Les Conseils généraux vont donc devoir mettre en place les outils de pilotage permettant d’atteindre ces divers objectifs. Longtemps ceux-ci ont porté essentiellement sur les aspects financiers des réponses. Depuis 1990 les Conseils généraux cherchent aussi à rationaliser leurs choix en matière de stratégies organisationnelles et fonctionnelles. On passe progressivement du contrôle de gestion qui s’exerce a posteriori, à une observation des publics et des besoins qui s’exerce en amont de la décision. Plus des trois quarts des départements ont aujourd’hui cette ambition et certains se servent déjà des résultats obtenus pour initier des processus d’évaluation des réponses. On voit ainsi se concrétiser dans le domaine de la protection de l’enfance une recommandation fondamentale et pourtant fort peu suivie émise par les principaux analystes du service public : celle d’un passage de la décision empirique à la décision éclairée.
Et même si la demande de connaissance engagée a encore peu produit d’effets sur l’action elle-même, il faut admettre qu’elle constitue déjà en soi un élément d’appréciation important dans une démarche d’évaluation de la décentralisation.
C’est d’autant plus vrai que ce mouvement même s’il trouve d’abord son origine dans l’aspiration des responsables locaux à une amélioration des réponses, a été considérablement encouragé par le législateur.
En effet, la nécessité d’une observation de l’enfance en danger été particulièrement affirmée par la loi du 10 juillet 1989 relative aux enfants maltraités (article 68), qui précise que cette responsabilité est bien celle du Président du Conseil général qui « met en place, après concertation avec le représentant de l’État dans le département, un dispositif permettant de recueillir en permanence les informations relatives aux mineurs maltraités, et de répondre aux situations d’urgence, selon des modalités définies en liaison avec l’autorité judiciaire et les services de l’État dans le département ».
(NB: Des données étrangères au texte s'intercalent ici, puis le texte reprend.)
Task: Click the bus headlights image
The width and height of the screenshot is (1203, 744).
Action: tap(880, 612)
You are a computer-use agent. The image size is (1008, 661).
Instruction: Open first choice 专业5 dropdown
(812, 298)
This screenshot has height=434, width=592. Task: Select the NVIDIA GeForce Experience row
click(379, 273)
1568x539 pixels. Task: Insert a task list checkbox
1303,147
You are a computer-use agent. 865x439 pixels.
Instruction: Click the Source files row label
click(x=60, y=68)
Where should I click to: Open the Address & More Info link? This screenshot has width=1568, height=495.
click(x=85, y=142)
Mais si l’intérêt de cette approche territorialisée est évident, elle comporte pourtant un risque : celui du déficit méthodologique faute de réflexion partagée. Cette approche peut en outre s’avérer mal adaptée aux nécessaires comparaisons. Un recours exclusif à des recettes de terrain peut ainsi menacer la pérennité du système.
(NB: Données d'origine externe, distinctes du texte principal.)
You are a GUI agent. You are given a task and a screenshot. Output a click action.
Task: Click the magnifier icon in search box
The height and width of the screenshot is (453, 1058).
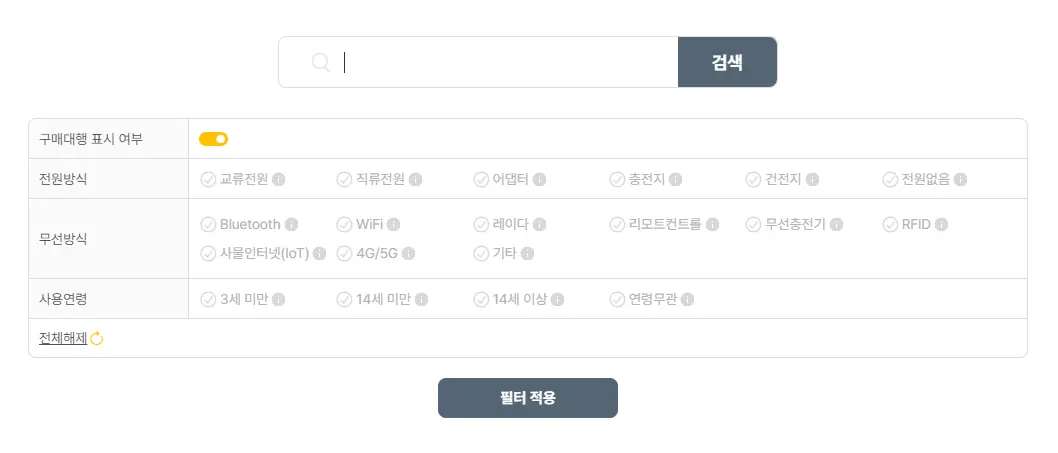tap(321, 62)
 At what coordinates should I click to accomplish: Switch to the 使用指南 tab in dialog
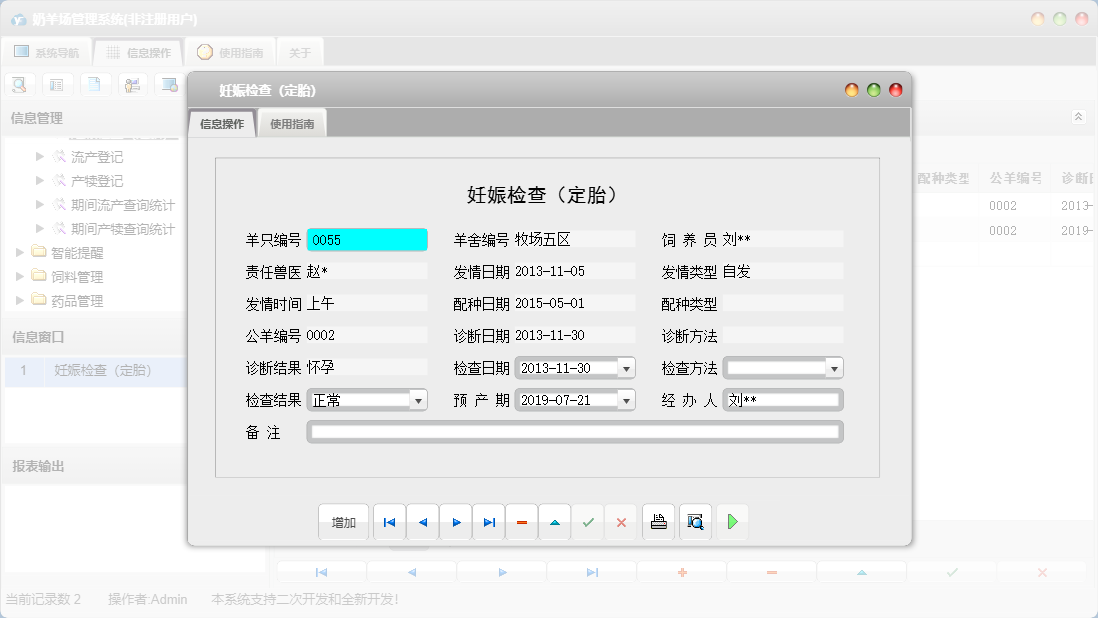pyautogui.click(x=294, y=122)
Toute construction des procédures d’observation devrait donc pouvoir s’appuyer sur un cadre méthodologique préalablement défini sur le plan national et adaptable aux réalités locales.
C’est pourquoi, dès 1992 sera mise en place au sein de l’Observatoire national de l’action sociale décentralisée, à la demande des diverses institutions concernées, une commission chargée notamment d’élaborer un guide permettant une harmonisation stratégique et méthodologique des dispositifs d’observation.
Grâce à ce guide, il a été possible de préciser les conditions de réussite d’une observation partagée en définissant les données à observer, les indicateurs souhaitables, les clés de lecture communes aux différents acteurs, tout en proposant une rationalisation des modalités de collecte et de distribution de l’information.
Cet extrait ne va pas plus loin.